Polygon’s MATIC token has been one of the hottest in all of cryptocurrency markets this year, increasing 69-fold in price to a market capitalization of $8.3 billion. Arbitrum doesn’t have its own token.

Arbitrum can process transactions at lower cost than Ethereum by handling them on a “sidechain” that uses a technology called “optimistic rollups.” Transactions on these sidechains are then settled in batches on the main Ethereum blockchain.

The number of unique addresses on Arbitrum has also seen an impressive three-fold rise to 70,000 since Friday, while the network’s daily transaction volume has surged above $250,000 in just ten days.

According to the crypto-markets data website CoinGecko, ArbiNYAN is the most significant contributor to Arbitrum-based DeFi projects, with nearly $1.5 billion in assets. Launched just Thursday, ArbiNYAN is a meme-token project designed to bring liquidity and users to Arbitrum. Since the launch, the token has witnessed intense volatility, rising from 0.3 cents to as high as $7 before falling to $1 at press time.
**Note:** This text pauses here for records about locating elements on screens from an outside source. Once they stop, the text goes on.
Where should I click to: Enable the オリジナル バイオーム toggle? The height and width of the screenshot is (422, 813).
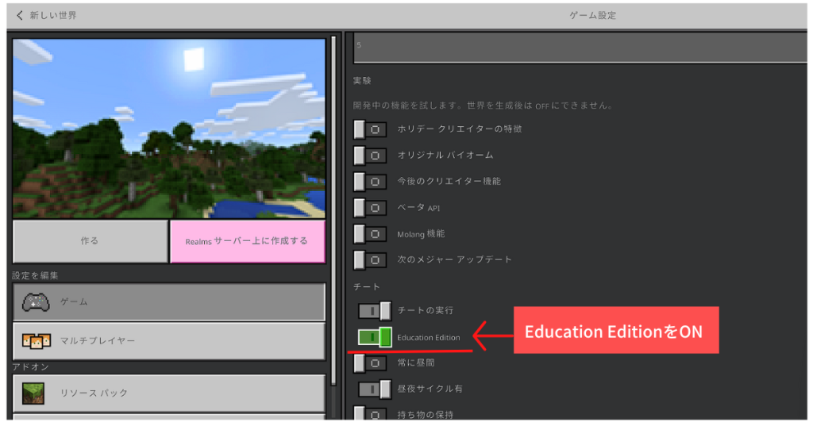click(x=370, y=155)
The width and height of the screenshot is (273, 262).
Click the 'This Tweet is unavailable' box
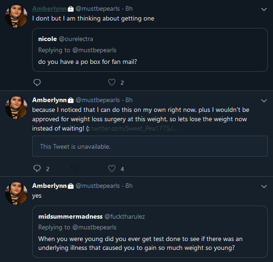click(x=150, y=146)
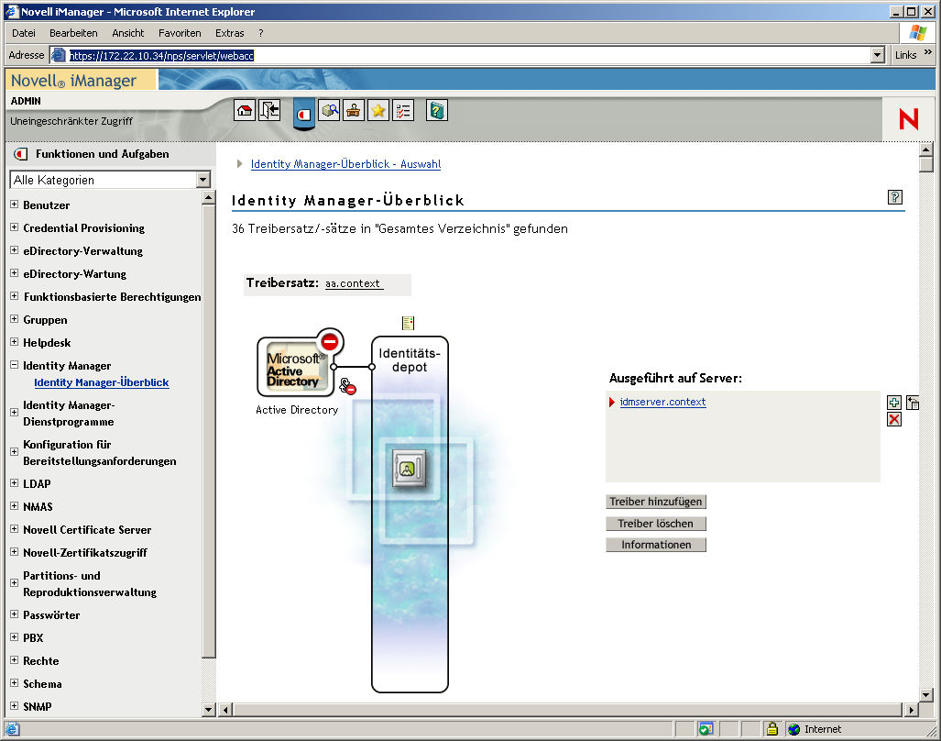This screenshot has width=941, height=741.
Task: Select the Roles and Tasks view icon
Action: tap(303, 112)

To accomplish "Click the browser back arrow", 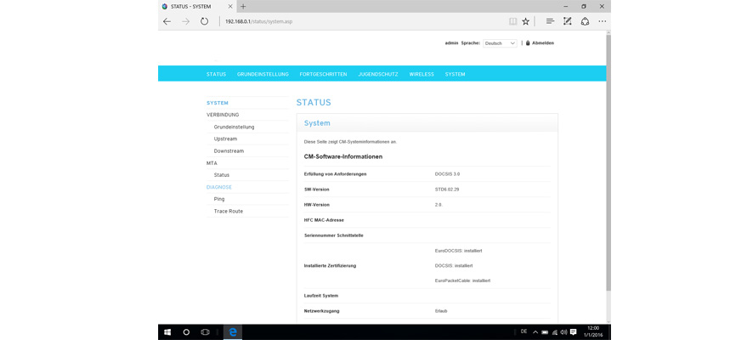I will click(x=167, y=21).
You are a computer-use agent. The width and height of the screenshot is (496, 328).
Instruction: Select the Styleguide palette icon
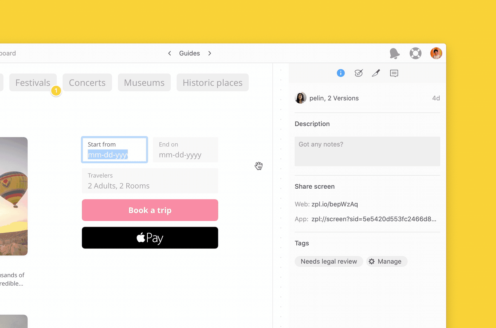pyautogui.click(x=358, y=73)
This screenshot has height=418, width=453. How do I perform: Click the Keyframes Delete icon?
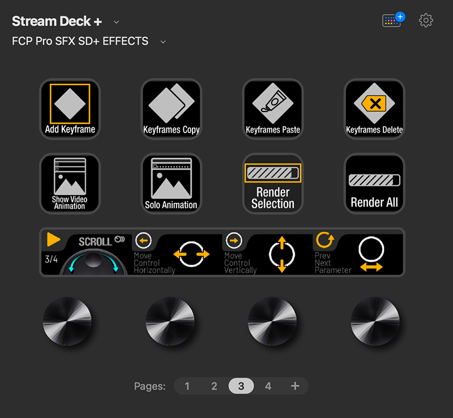[374, 109]
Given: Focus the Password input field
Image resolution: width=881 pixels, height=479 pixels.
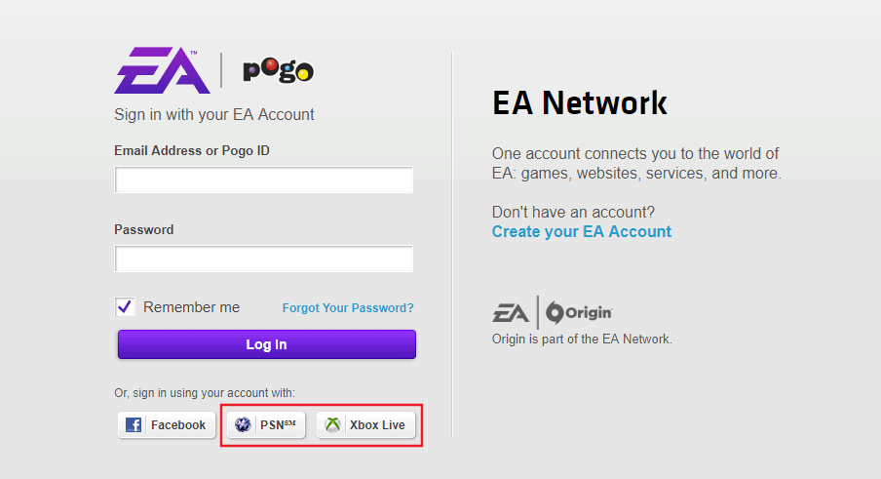Looking at the screenshot, I should [x=264, y=259].
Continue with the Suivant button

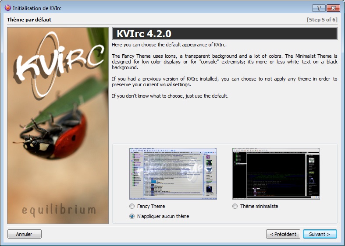pos(320,234)
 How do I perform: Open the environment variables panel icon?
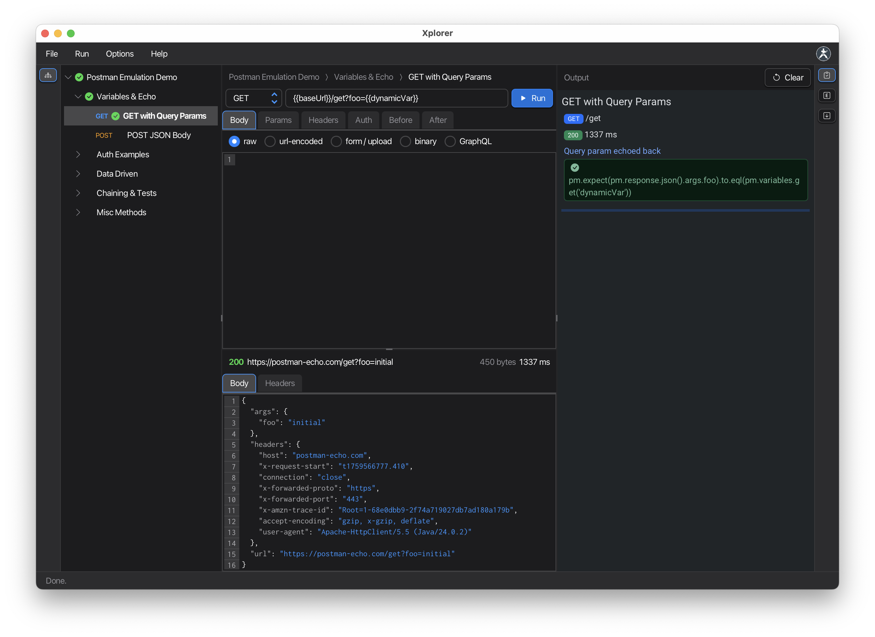827,95
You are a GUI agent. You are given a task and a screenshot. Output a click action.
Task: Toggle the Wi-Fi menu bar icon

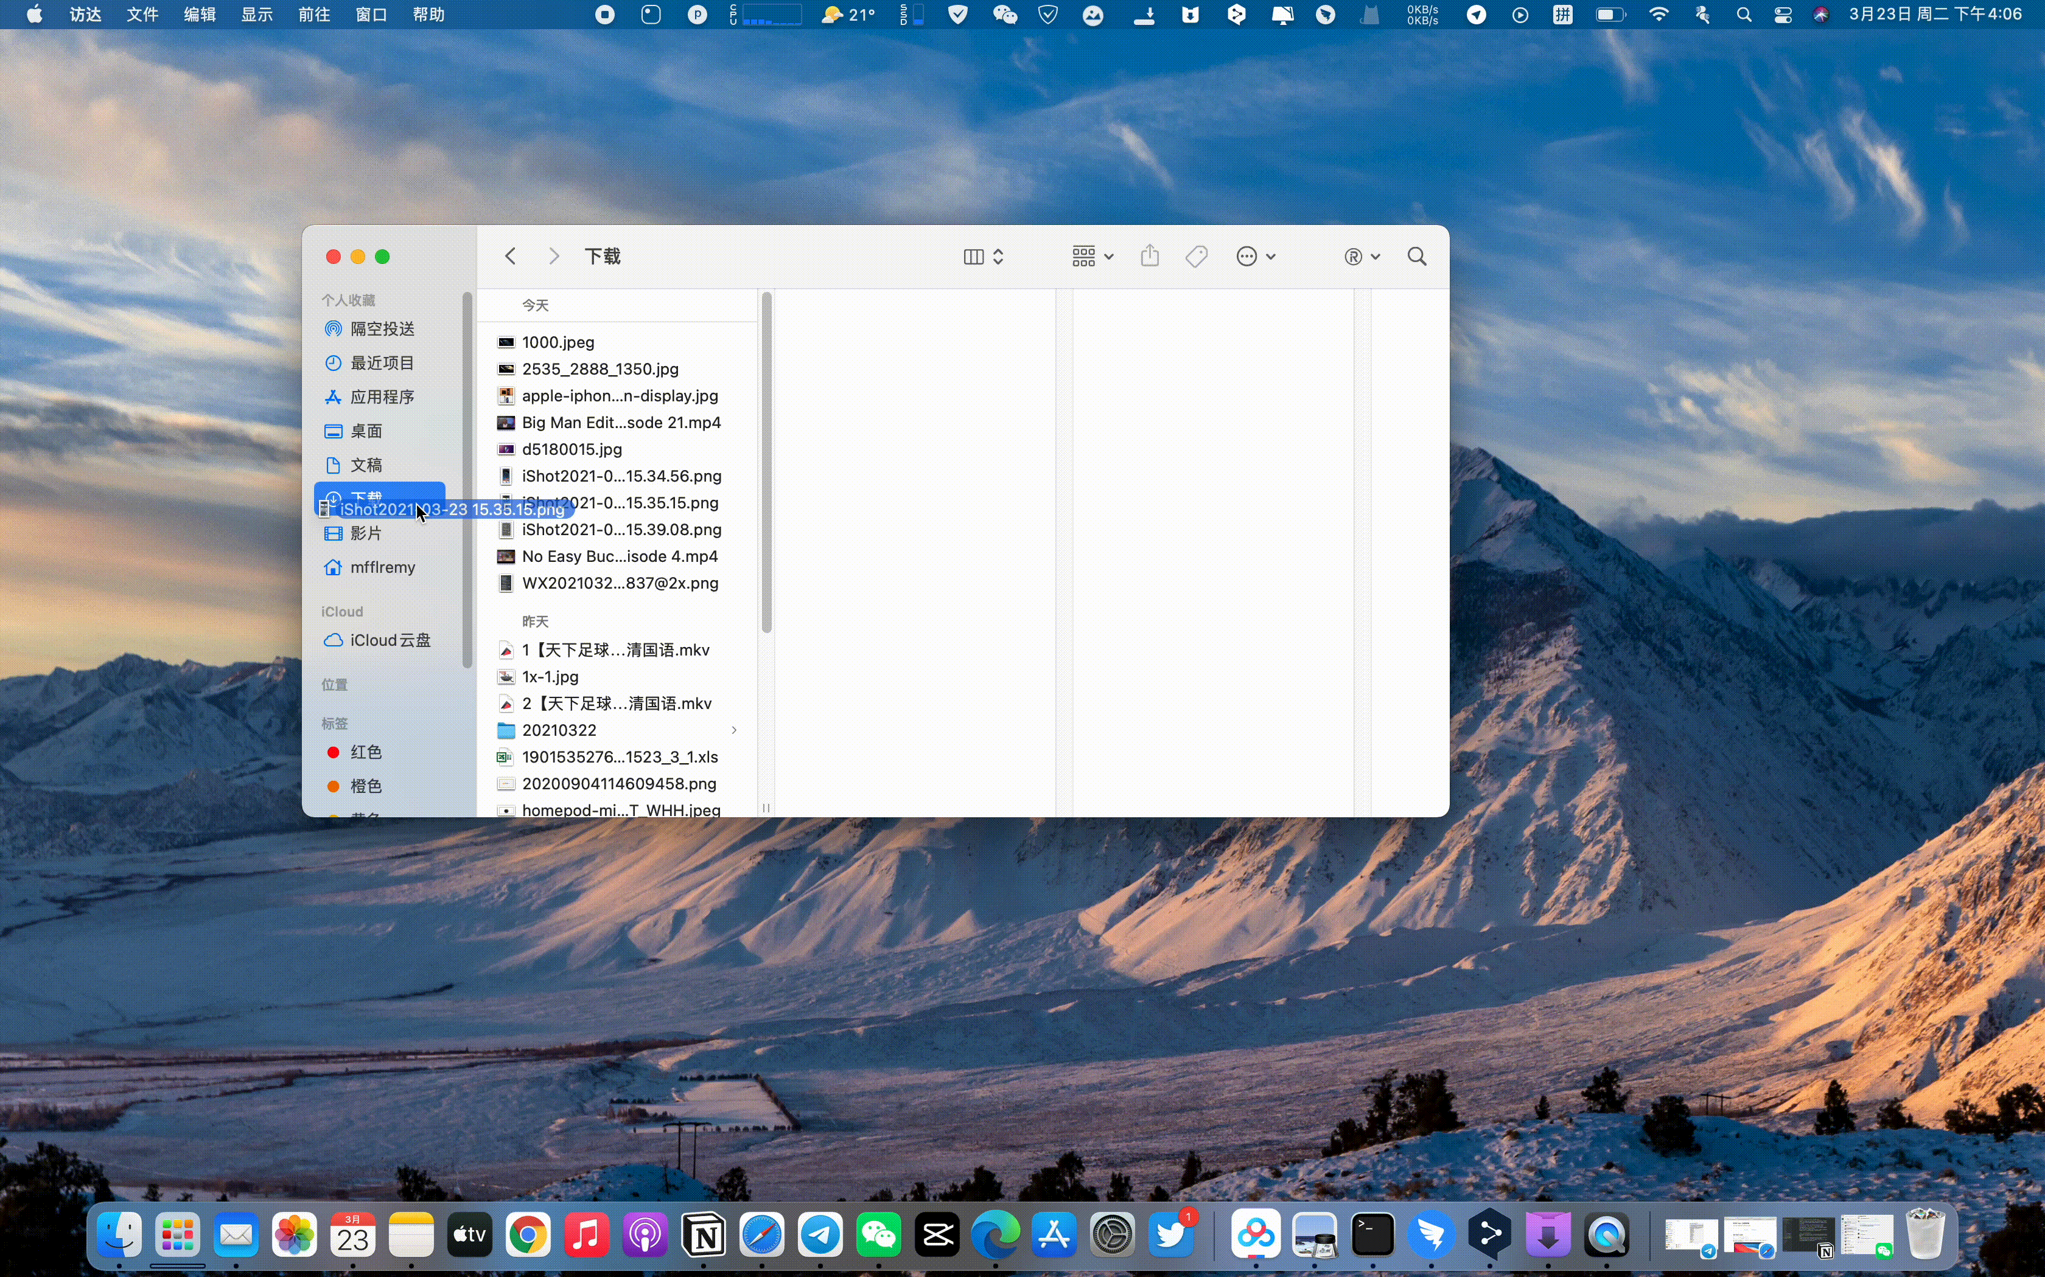click(1659, 14)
While Arbitrum tops the list of largest layer 2 networks in terms of DeFi collateral locked, it is the seventh-largest project overall for DeFi, just ahead of Fantom and just behind Avalanche, per Defi Llama. Ethereum retains a dominant position, with more than $118 billion in assets, versus $16 billion for second-place Binance Smart Chain followed by $11.3 billion for Solana.

Table from Defi Llama shows rapid surge in assets locked into DeFi on Arbitrum. (Defi Llama, modified by CoinDesk)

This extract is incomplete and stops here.